Can you copy every one of the items below word for word, changing nothing?

## begin Materials provided

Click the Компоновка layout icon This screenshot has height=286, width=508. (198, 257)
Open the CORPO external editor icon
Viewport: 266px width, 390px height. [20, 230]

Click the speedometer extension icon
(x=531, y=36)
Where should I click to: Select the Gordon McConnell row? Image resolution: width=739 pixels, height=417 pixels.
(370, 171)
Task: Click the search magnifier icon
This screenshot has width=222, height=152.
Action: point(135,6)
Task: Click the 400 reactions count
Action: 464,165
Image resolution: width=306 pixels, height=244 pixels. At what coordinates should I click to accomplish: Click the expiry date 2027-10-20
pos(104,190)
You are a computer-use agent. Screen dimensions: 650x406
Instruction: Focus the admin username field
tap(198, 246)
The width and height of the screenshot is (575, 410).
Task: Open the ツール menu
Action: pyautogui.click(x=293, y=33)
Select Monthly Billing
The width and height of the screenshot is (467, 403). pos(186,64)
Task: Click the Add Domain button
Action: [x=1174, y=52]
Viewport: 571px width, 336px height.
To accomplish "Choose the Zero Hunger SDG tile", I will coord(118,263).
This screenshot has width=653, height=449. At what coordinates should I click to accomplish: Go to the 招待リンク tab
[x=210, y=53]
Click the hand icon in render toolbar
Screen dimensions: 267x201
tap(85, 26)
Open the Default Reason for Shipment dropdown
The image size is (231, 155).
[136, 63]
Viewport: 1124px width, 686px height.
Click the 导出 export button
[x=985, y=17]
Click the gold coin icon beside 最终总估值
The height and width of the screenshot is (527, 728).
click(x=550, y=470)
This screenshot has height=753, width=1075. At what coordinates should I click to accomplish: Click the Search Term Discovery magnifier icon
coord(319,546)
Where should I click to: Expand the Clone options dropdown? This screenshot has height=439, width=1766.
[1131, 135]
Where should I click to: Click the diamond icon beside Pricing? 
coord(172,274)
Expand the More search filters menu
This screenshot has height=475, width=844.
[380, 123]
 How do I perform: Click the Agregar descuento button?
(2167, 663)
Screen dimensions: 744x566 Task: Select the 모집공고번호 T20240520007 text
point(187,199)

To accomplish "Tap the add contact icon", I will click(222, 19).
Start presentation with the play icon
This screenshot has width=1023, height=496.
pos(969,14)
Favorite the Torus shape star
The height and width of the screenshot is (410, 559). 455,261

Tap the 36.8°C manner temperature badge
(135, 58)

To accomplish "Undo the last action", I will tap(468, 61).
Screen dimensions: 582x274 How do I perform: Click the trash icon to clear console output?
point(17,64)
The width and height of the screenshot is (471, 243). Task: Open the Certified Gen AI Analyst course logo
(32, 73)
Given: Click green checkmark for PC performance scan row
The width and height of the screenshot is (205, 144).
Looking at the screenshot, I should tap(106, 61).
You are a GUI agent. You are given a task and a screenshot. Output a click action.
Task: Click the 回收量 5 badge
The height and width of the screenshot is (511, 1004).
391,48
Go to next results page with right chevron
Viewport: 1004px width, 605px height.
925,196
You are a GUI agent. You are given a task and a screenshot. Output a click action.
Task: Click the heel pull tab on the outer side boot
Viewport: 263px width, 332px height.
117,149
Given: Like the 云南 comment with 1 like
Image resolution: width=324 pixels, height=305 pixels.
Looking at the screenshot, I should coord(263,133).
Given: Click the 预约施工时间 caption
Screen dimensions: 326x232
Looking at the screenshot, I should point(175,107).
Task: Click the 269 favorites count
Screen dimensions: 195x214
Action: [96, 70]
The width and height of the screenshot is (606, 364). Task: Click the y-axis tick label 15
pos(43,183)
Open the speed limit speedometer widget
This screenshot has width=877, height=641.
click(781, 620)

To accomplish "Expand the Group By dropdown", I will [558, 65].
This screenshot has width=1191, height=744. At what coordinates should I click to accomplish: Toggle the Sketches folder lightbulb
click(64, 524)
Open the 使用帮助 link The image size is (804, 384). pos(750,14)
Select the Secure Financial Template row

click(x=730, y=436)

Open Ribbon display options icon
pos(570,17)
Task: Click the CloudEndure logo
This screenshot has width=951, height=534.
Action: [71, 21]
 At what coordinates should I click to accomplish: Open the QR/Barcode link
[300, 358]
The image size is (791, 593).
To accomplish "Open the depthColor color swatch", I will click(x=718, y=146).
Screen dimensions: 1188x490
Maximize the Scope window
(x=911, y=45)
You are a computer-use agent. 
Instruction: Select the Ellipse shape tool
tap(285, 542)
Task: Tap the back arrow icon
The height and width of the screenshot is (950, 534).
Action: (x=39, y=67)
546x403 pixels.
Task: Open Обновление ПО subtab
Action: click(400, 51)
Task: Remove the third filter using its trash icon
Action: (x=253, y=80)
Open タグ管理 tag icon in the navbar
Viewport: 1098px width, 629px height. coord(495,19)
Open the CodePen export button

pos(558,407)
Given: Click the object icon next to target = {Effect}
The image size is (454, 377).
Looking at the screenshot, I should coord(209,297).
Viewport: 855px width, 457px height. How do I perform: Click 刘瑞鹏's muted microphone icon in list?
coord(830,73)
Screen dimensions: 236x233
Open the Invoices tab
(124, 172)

## end Materials provided

Reply
Click the Компоновка layout icon This screenshot has height=286, width=508. (198, 257)
Open the CORPO external editor icon
Viewport: 266px width, 390px height. [20, 230]

Click the speedometer extension icon
(x=531, y=36)
Where should I click to: Select the Gordon McConnell row? Image resolution: width=739 pixels, height=417 pixels.
(370, 171)
Task: Click the search magnifier icon
This screenshot has width=222, height=152.
Action: point(135,6)
Task: Click the 400 reactions count
Action: 464,165
Image resolution: width=306 pixels, height=244 pixels. At what coordinates should I click to accomplish: Click the expiry date 2027-10-20
pos(104,190)
You are a computer-use agent. Screen dimensions: 650x406
Instruction: Focus the admin username field
tap(198, 246)
The width and height of the screenshot is (575, 410).
Task: Open the ツール menu
Action: pyautogui.click(x=293, y=33)
Select Monthly Billing
The width and height of the screenshot is (467, 403). pos(186,64)
Task: Click the Add Domain button
Action: [x=1174, y=52]
Viewport: 571px width, 336px height.
To accomplish "Choose the Zero Hunger SDG tile", I will coord(118,263).
This screenshot has width=653, height=449. At what coordinates should I click to accomplish: Go to the 招待リンク tab
[x=210, y=53]
Click the hand icon in render toolbar
Screen dimensions: 267x201
tap(85, 26)
Open the Default Reason for Shipment dropdown
The image size is (231, 155).
[136, 63]
Viewport: 1124px width, 686px height.
Click the 导出 export button
[x=985, y=17]
Click the gold coin icon beside 最终总估值
The height and width of the screenshot is (527, 728).
click(x=550, y=470)
This screenshot has height=753, width=1075. At what coordinates should I click to accomplish: Click the Search Term Discovery magnifier icon
coord(319,546)
Where should I click to: Expand the Clone options dropdown? This screenshot has height=439, width=1766.
[1131, 135]
Where should I click to: Click the diamond icon beside Pricing? 
coord(172,274)
Expand the More search filters menu
This screenshot has height=475, width=844.
[380, 123]
 How do I perform: Click the Agregar descuento button?
(2167, 663)
Screen dimensions: 744x566 Task: Select the 모집공고번호 T20240520007 text
point(187,199)

To accomplish "Tap the add contact icon", I will click(222, 19).
Start presentation with the play icon
This screenshot has width=1023, height=496.
pos(969,14)
Favorite the Torus shape star
The height and width of the screenshot is (410, 559). 455,261

Tap the 36.8°C manner temperature badge
(135, 58)

To accomplish "Undo the last action", I will tap(468, 61).
Screen dimensions: 582x274 How do I perform: Click the trash icon to clear console output?
point(17,64)
The width and height of the screenshot is (471, 243). Task: Open the Certified Gen AI Analyst course logo
(32, 73)
Given: Click green checkmark for PC performance scan row
The width and height of the screenshot is (205, 144).
Looking at the screenshot, I should tap(106, 61).
You are a GUI agent. You are given a task and a screenshot. Output a click action.
Task: Click the 回收量 5 badge
The height and width of the screenshot is (511, 1004).
391,48
Go to next results page with right chevron
Viewport: 1004px width, 605px height.
925,196
You are a GUI agent. You are given a task and a screenshot. Output a click action.
Task: Click the heel pull tab on the outer side boot
Viewport: 263px width, 332px height.
117,149
Given: Like the 云南 comment with 1 like
Image resolution: width=324 pixels, height=305 pixels.
Looking at the screenshot, I should coord(263,133).
Given: Click the 预约施工时间 caption
Screen dimensions: 326x232
Looking at the screenshot, I should point(175,107).
Task: Click the 269 favorites count
Screen dimensions: 195x214
Action: [96, 70]
The width and height of the screenshot is (606, 364). Task: Click the y-axis tick label 15
pos(43,183)
Open the speed limit speedometer widget
This screenshot has width=877, height=641.
click(781, 620)

To accomplish "Expand the Group By dropdown", I will [558, 65].
This screenshot has width=1191, height=744. At what coordinates should I click to accomplish: Toggle the Sketches folder lightbulb
click(64, 524)
Open the 使用帮助 link The image size is (804, 384). pos(750,14)
Select the Secure Financial Template row

click(x=730, y=436)

Open Ribbon display options icon
pos(570,17)
Task: Click the CloudEndure logo
This screenshot has width=951, height=534.
Action: [71, 21]
 At what coordinates should I click to accomplish: Open the QR/Barcode link
[300, 358]
The image size is (791, 593).
To accomplish "Open the depthColor color swatch", I will click(x=718, y=146).
Screen dimensions: 1188x490
Maximize the Scope window
(x=911, y=45)
You are a computer-use agent. 
Instruction: Select the Ellipse shape tool
tap(285, 542)
Task: Tap the back arrow icon
The height and width of the screenshot is (950, 534).
Action: (x=39, y=67)
546x403 pixels.
Task: Open Обновление ПО subtab
Action: click(400, 51)
Task: Remove the third filter using its trash icon
Action: (x=253, y=80)
Open タグ管理 tag icon in the navbar
Viewport: 1098px width, 629px height. coord(495,19)
Open the CodePen export button

pos(558,407)
Given: Click the object icon next to target = {Effect}
The image size is (454, 377).
Looking at the screenshot, I should coord(209,297).
Viewport: 855px width, 457px height. How do I perform: Click 刘瑞鹏's muted microphone icon in list?
coord(830,73)
Screen dimensions: 236x233
Open the Invoices tab
(124, 172)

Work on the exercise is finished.